YOUR OBJECTIVE: Update the stretch from the line containing "What do you" through the line containing "center [456, 159]." by replacing "screenshot" with "image", keeping everything else the same. Give only those lines, and leave the pictures out.

PROVIDED DATA:

━━━━━━━━━━━━━━━━━━━━━━━━━━━━━━

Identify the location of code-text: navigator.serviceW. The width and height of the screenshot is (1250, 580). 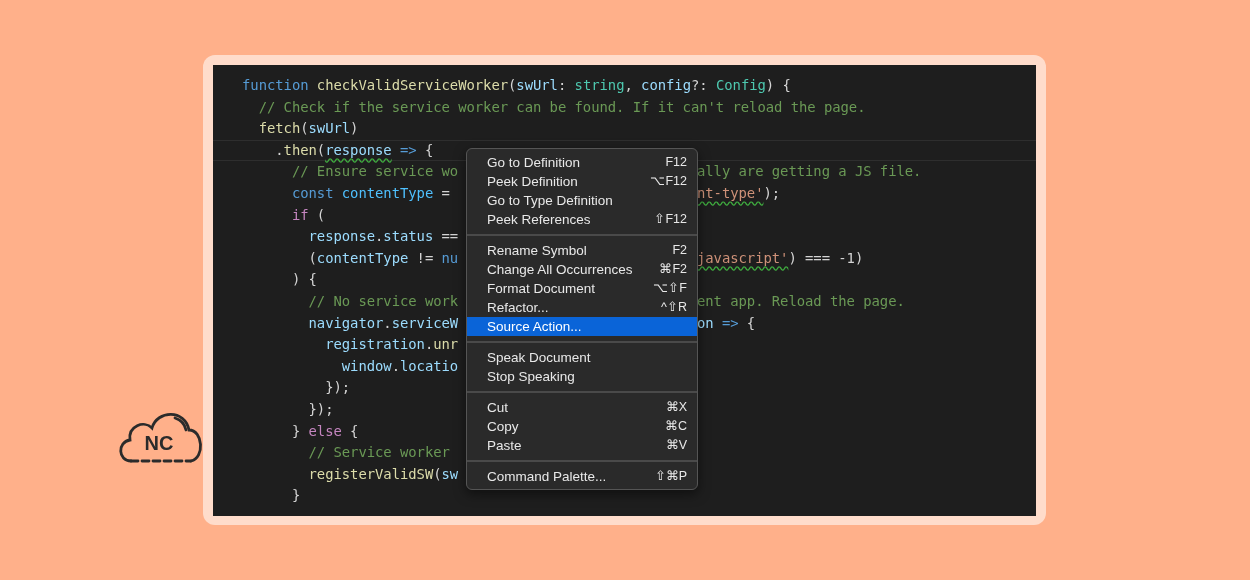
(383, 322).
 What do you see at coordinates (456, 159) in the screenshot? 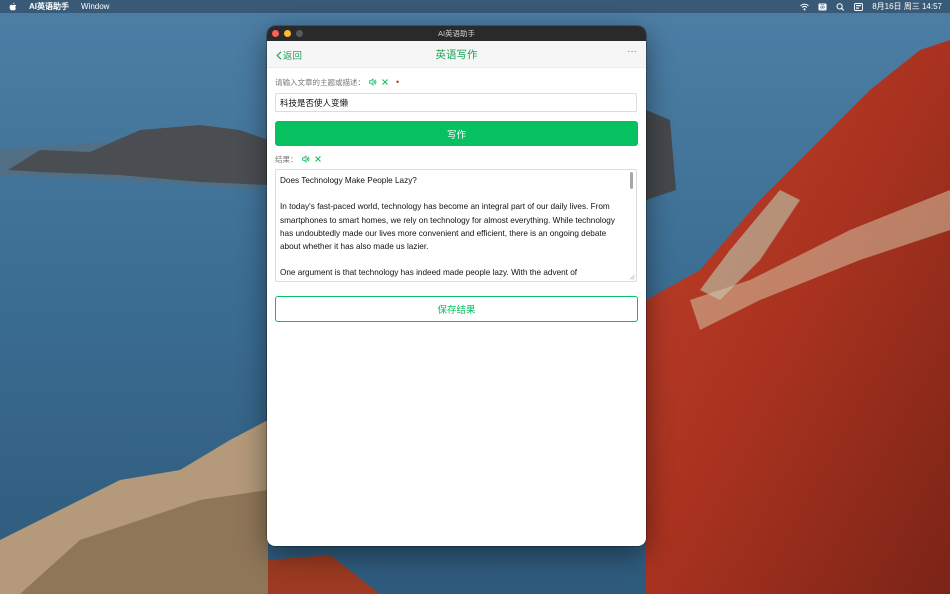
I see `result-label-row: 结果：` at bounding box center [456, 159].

━━━━━━━━━━━━━━━━━━━━━━━━━━━━━━

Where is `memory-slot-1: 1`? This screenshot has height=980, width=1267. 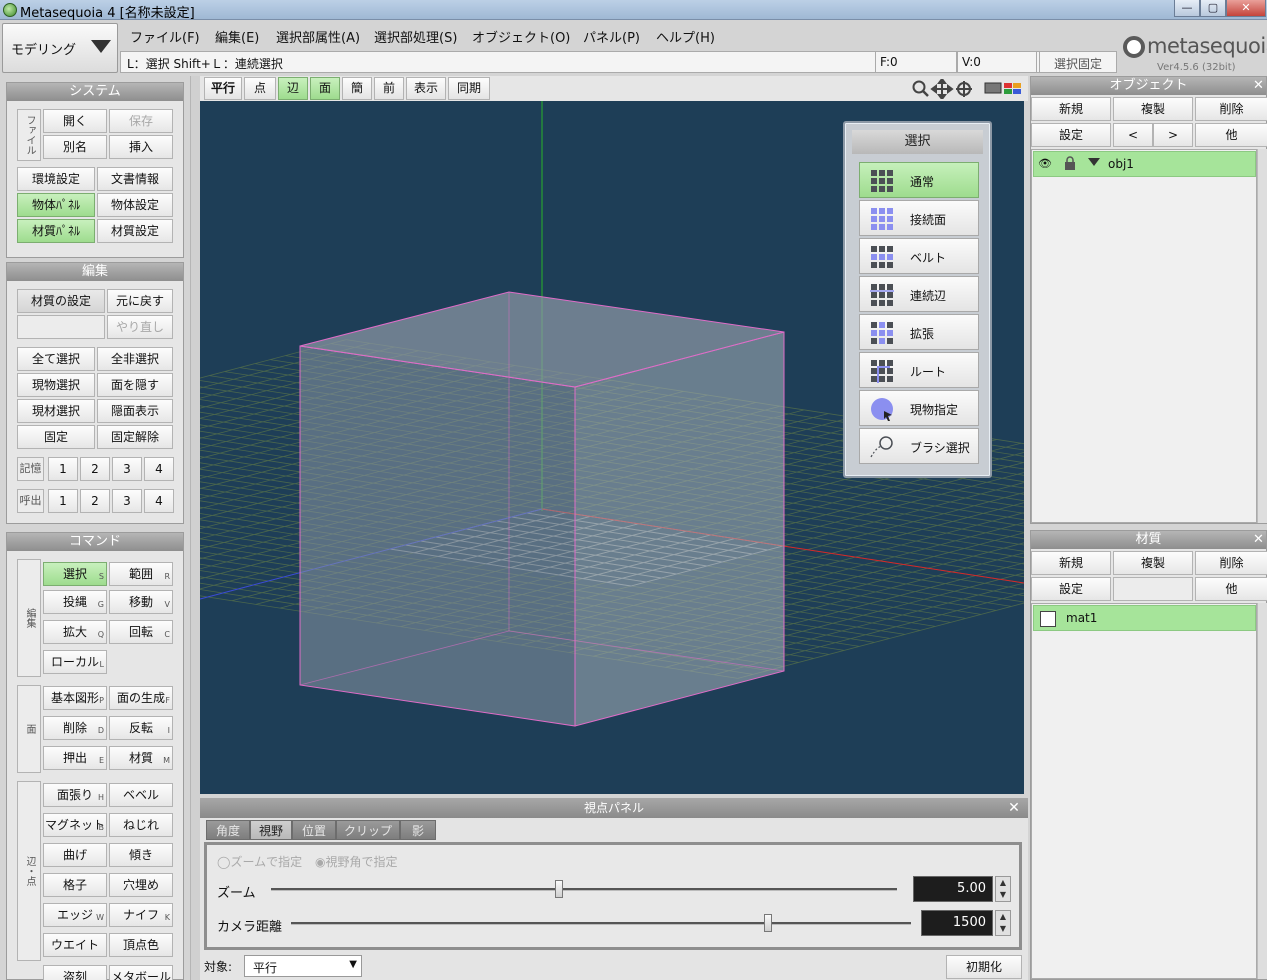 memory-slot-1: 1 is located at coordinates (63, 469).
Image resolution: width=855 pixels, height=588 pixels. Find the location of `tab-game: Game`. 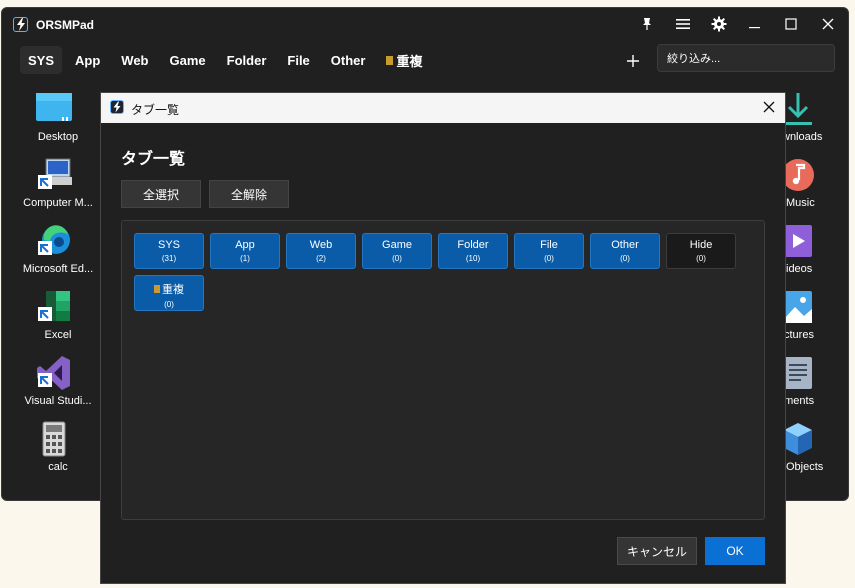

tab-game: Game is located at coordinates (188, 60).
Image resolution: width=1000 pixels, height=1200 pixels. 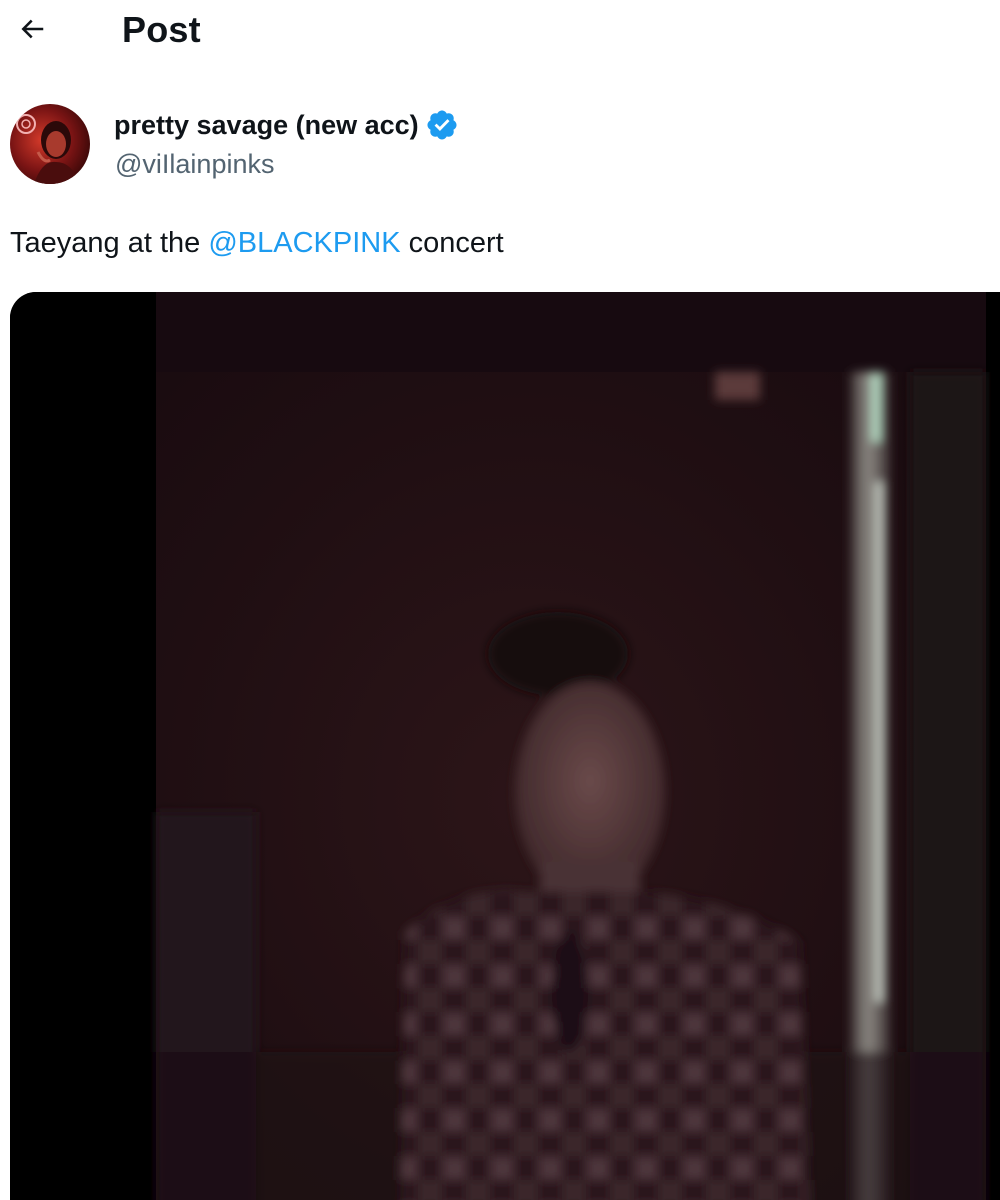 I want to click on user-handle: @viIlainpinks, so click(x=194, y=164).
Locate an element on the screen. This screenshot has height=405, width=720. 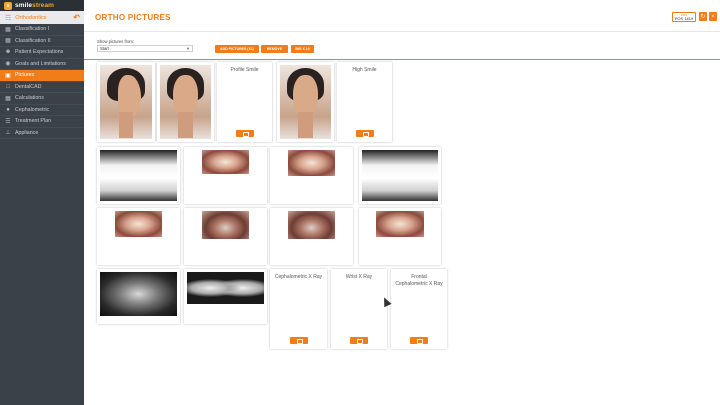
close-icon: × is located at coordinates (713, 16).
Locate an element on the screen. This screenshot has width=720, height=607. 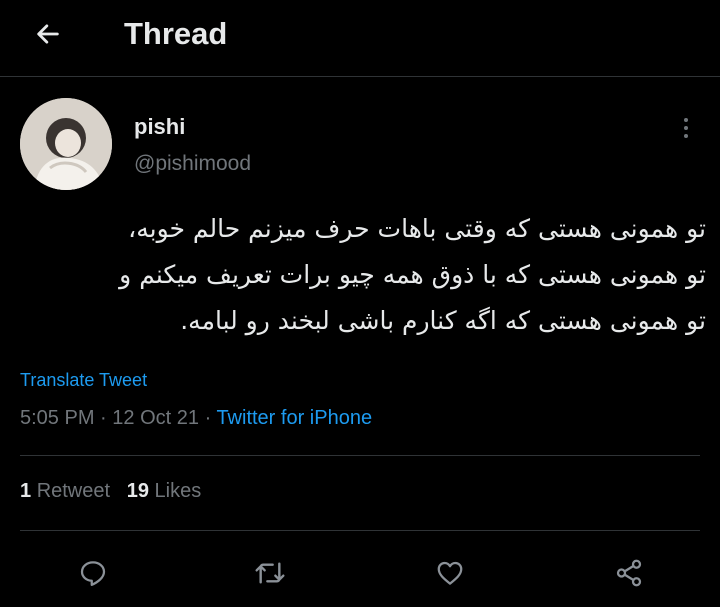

━━━━━━━━━━━━━━━━━━━━━━━━━━━━━━

SOLUTION FOR THIS PROBLEM:
 What do you see at coordinates (456, 159) in the image? 
I see `result-label-row: 结果：` at bounding box center [456, 159].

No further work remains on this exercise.